§ **What the exercise asks**:
Look through the records, and whenever a line includes the word "team", copy it.
─── Task material ───
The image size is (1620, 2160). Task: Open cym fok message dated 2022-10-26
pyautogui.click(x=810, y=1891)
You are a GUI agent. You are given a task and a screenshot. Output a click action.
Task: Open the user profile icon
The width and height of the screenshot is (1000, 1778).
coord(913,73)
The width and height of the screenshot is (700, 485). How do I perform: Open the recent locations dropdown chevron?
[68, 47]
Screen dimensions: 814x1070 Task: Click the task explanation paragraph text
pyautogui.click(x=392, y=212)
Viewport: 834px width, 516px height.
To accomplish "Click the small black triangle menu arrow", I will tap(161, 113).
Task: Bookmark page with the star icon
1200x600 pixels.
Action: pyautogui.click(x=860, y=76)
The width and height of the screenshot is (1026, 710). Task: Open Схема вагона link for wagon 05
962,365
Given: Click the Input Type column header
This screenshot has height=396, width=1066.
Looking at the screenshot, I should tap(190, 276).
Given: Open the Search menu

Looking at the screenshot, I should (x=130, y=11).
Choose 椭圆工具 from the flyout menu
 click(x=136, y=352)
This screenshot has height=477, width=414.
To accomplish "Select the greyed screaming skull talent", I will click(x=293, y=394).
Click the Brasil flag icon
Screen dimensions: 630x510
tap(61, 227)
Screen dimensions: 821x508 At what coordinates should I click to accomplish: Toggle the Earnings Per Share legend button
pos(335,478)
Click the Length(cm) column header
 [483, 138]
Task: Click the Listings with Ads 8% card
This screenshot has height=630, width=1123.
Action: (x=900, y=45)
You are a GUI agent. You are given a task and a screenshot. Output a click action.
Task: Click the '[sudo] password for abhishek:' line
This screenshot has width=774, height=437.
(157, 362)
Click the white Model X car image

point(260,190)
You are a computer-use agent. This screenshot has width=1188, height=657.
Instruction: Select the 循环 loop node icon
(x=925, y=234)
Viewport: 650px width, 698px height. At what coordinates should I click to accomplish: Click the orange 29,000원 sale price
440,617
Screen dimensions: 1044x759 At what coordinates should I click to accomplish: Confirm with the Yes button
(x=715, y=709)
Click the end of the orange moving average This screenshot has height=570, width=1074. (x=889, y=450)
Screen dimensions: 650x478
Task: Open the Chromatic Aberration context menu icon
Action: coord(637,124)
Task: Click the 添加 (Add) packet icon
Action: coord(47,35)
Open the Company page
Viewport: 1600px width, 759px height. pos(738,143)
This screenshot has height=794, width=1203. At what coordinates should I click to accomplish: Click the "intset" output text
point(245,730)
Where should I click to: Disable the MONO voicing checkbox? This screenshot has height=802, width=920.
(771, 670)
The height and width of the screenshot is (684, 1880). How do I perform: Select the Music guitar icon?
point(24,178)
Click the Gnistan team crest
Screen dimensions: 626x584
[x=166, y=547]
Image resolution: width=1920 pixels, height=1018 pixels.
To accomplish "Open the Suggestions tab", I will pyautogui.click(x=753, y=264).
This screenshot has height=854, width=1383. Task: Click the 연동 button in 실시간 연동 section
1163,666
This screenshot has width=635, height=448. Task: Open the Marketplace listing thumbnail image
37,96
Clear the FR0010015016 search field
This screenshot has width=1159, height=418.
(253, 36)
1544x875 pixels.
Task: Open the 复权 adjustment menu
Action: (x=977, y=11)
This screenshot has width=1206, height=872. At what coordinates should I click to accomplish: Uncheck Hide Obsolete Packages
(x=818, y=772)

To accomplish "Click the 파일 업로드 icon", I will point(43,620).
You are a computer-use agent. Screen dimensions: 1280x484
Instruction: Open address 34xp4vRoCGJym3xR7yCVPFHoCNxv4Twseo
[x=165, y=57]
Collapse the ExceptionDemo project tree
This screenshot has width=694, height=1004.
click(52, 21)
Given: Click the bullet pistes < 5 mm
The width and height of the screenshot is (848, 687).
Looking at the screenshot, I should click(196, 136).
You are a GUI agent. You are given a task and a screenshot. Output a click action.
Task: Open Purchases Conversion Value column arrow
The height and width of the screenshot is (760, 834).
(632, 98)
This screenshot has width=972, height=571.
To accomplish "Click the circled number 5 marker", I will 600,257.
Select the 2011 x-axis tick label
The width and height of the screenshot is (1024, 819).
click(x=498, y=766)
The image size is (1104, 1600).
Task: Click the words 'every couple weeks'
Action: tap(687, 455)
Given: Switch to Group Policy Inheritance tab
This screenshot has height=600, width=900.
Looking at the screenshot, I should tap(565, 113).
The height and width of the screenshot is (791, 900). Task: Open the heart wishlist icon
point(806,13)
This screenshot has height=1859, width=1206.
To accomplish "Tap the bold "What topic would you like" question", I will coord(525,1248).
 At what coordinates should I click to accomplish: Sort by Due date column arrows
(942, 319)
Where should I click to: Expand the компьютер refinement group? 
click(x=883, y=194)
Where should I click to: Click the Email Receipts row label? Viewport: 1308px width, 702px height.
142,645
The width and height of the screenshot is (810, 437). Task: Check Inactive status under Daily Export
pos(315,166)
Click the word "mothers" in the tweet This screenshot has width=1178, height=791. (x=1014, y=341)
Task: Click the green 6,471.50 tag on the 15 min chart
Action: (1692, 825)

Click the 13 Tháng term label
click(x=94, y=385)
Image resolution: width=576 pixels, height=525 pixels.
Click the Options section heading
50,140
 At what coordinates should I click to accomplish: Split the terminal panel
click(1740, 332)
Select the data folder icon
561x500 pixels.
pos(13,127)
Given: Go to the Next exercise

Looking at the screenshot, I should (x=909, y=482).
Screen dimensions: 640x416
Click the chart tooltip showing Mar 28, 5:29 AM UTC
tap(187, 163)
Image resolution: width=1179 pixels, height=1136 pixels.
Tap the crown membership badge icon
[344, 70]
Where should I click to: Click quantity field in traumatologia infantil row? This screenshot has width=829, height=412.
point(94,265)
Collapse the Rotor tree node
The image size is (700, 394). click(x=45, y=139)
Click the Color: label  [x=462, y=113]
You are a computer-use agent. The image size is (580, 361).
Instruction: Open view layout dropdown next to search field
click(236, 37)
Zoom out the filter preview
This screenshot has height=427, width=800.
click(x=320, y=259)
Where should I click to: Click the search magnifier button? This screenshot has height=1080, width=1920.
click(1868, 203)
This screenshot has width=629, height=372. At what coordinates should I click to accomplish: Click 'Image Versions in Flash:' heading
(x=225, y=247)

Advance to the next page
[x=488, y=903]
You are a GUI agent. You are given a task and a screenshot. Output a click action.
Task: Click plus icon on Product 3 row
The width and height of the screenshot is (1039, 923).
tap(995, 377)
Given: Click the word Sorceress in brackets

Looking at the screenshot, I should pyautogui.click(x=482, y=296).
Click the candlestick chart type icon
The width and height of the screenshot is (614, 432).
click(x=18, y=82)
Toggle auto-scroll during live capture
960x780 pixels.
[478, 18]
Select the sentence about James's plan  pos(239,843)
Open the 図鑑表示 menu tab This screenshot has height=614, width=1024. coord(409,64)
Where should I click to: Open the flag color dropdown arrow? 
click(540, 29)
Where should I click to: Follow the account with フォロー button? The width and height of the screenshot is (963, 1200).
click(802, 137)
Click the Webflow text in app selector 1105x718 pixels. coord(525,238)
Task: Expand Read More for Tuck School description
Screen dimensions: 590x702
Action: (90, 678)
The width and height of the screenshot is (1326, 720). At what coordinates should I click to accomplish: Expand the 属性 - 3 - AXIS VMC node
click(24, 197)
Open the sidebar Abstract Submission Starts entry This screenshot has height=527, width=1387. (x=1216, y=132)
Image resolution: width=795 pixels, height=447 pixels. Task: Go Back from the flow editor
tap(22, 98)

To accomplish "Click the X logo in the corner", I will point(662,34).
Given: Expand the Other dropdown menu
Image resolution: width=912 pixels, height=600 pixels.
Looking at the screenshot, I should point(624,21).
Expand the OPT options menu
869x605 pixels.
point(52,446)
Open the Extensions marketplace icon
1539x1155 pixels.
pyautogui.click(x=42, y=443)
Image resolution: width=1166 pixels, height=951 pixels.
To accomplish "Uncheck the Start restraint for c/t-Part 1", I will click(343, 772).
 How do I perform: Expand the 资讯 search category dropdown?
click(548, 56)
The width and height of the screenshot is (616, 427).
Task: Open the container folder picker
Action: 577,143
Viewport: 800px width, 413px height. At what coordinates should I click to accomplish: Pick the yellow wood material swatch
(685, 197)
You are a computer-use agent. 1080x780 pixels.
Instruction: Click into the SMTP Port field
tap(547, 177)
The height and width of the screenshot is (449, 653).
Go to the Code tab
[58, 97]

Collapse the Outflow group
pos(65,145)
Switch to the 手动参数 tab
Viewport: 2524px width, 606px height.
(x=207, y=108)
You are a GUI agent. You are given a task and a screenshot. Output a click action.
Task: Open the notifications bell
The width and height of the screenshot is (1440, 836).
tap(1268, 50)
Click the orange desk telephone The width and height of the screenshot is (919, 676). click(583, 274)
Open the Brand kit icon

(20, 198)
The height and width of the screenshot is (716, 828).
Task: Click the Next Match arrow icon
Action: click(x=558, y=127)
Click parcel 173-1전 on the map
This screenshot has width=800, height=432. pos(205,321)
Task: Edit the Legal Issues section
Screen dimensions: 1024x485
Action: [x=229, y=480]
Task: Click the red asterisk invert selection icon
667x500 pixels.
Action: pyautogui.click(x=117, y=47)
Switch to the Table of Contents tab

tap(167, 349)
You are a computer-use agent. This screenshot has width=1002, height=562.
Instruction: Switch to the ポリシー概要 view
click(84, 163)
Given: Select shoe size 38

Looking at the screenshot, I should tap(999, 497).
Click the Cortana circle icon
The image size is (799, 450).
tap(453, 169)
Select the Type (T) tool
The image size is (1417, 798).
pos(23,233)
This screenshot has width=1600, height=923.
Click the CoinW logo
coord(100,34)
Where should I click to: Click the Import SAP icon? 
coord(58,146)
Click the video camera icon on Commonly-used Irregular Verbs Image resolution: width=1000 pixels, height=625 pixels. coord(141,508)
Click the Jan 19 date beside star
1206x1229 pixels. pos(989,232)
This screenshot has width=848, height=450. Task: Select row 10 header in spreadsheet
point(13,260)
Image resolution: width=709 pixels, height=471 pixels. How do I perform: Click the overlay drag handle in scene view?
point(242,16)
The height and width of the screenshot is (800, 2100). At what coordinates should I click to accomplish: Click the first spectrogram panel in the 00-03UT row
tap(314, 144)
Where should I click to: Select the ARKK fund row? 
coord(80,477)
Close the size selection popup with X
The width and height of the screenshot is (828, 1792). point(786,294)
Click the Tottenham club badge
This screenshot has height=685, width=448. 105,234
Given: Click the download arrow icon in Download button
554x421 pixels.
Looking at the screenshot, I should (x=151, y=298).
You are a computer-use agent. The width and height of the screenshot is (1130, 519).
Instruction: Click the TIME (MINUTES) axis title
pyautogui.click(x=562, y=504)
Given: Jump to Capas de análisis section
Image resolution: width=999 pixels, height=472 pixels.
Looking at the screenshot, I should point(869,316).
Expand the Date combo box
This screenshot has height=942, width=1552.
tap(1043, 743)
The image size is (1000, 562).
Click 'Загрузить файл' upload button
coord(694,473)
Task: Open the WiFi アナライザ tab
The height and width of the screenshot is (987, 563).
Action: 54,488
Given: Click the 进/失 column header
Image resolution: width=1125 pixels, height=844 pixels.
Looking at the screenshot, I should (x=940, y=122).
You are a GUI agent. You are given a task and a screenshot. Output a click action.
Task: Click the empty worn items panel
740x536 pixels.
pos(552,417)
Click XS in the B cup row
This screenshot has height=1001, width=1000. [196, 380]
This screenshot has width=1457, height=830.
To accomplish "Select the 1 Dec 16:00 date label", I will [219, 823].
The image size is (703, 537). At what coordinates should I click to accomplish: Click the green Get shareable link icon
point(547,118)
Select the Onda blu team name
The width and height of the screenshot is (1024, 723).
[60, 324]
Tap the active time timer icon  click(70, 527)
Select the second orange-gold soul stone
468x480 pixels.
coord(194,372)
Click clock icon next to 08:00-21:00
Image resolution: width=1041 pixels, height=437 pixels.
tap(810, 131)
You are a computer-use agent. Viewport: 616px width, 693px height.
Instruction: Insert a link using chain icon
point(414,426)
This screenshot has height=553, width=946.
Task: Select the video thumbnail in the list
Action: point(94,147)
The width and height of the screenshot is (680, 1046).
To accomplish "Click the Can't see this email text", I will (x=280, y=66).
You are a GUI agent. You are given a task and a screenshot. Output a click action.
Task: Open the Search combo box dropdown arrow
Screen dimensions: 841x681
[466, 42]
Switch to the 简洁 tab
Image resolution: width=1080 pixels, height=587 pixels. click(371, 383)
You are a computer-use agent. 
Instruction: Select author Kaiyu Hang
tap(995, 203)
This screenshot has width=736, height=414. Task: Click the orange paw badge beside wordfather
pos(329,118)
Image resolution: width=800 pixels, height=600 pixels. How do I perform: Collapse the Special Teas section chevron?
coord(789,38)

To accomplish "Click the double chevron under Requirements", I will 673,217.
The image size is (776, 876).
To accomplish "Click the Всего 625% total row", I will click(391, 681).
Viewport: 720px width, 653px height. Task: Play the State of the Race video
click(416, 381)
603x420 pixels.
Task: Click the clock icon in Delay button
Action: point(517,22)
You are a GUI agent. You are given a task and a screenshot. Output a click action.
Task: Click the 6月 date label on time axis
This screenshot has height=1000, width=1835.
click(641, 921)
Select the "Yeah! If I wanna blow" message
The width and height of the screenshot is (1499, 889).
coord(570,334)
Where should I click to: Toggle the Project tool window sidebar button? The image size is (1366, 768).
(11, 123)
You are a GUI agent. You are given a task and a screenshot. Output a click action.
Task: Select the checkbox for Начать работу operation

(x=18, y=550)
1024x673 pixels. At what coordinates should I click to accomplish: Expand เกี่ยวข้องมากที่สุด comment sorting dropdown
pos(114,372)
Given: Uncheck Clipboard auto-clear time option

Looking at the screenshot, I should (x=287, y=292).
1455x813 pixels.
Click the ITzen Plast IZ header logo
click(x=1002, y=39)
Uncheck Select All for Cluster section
───
§ **Completed exercise**:
Click the Gnistan team crest
Select the Onda blu team name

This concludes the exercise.